No último sábado, o Papa Francisco recebeu, no Vaticano, a Orquestra Criança Cidadã, criada no Recife, e outros jovens, numa celebração musical em prol da cultura de paz. Em palavras emocionadas, o pontífice recordou o trabalho de Dom Hélder Câmara, cuja dedicação à população mais pobre exaltava um comportamento de solidariedade, empatia e engajamento, na direção da compreensão do sofrimento e de sua superação, com o envolvimento social de quem pode mais, para quem pode menos. A menção também se revestiu de importância porque a memória do falecido arcebispo emérito de Olinda e Recife se encontra em processo de beatificação. O reconhecimento do papa a Dom Hélder enaltece, de qualquer forma, uma atitude cara aos que acreditam que os horrores do mundo não são fatos dados, mas terrenos onde se deve semear a transformação.
Há 17 anos, a realidade adversa mudou para crianças e jovens pernambucanos, com o projeto idealizado pelo juiz João José Targino, da Orquestra Criança Cidadã. O juiz foi ao Vaticano e entregou um violino ao papa Francisco. “Que a presente manifestação artística possa converter-se em mais uma semente plantada, para a colheita dos frutos da paz universal e inclusiva entre todos os povos”, afirmou Targino. Um exemplo da sintonia no ambiente foi dado por um jovem russo de 20 anos: “É muito bom o sentimento de conseguir conversar pela música”, exprimiu Nikita Shkuratov. Músicos da Ucrânia e da Itália também estavam presentes.

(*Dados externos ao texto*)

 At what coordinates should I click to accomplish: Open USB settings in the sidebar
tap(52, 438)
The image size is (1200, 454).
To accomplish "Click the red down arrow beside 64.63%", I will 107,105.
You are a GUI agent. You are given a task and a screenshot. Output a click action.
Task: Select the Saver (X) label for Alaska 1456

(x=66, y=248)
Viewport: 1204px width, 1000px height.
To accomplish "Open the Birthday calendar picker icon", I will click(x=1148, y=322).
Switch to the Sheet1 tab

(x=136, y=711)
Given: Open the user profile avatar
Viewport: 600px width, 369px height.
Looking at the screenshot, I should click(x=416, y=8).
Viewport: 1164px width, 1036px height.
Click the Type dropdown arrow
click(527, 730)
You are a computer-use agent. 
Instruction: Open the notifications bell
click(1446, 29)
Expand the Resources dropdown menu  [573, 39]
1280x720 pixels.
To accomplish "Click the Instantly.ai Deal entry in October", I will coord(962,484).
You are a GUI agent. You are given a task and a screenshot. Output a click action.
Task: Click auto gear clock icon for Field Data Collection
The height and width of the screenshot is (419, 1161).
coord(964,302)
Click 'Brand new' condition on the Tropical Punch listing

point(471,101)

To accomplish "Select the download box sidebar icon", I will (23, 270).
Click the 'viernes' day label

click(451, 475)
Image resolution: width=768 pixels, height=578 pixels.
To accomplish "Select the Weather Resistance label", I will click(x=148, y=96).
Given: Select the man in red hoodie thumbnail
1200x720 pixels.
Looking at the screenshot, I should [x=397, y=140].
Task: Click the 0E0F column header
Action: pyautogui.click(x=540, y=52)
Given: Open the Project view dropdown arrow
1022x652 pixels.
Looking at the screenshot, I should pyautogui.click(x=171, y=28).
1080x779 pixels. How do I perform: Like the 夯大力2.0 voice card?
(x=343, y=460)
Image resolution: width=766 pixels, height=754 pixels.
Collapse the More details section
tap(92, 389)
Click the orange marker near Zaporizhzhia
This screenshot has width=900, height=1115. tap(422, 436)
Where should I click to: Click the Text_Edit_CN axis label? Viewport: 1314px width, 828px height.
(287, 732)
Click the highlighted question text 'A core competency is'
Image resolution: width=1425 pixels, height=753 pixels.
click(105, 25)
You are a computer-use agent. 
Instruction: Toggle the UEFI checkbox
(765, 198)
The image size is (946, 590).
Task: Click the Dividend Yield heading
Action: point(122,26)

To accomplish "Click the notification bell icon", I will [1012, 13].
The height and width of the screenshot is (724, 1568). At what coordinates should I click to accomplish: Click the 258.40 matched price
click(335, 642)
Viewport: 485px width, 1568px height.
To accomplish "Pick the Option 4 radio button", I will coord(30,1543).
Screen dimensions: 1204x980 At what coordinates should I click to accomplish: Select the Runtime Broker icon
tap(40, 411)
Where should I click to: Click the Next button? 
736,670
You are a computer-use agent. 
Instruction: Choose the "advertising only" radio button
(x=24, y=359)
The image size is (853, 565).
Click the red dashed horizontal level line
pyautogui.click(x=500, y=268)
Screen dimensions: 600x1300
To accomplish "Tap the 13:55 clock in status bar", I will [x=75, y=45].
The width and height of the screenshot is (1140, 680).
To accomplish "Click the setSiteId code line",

O resgate de crianças pelo sonho de uma orquestra que, além da música, promove a afinação da cidadania, teve início em uma das mais violentas comunidades do Recife, no Coque. Atendendo centenas de crianças e jovens de 6 a 21 anos, o projeto oferece, ainda, apoio pedagógico, médico e psicológico, e distribui refeições para os participantes. O primeiro passo da profissionalização acontece através do ensino da construção e reparo de instrumentos de corda. Há intercâmbio em parceria com universidades europeias e da América do Norte. Desde 2015, a Orquestra Criança Cidadã integra o Programa de Escolas Associadas da Unesco.
A cidadania afinada nos mostra que é possível fazer mais pelo futuro, no presente. Mesmo quando o presente é tão desafiador quanto um cenário de guerra.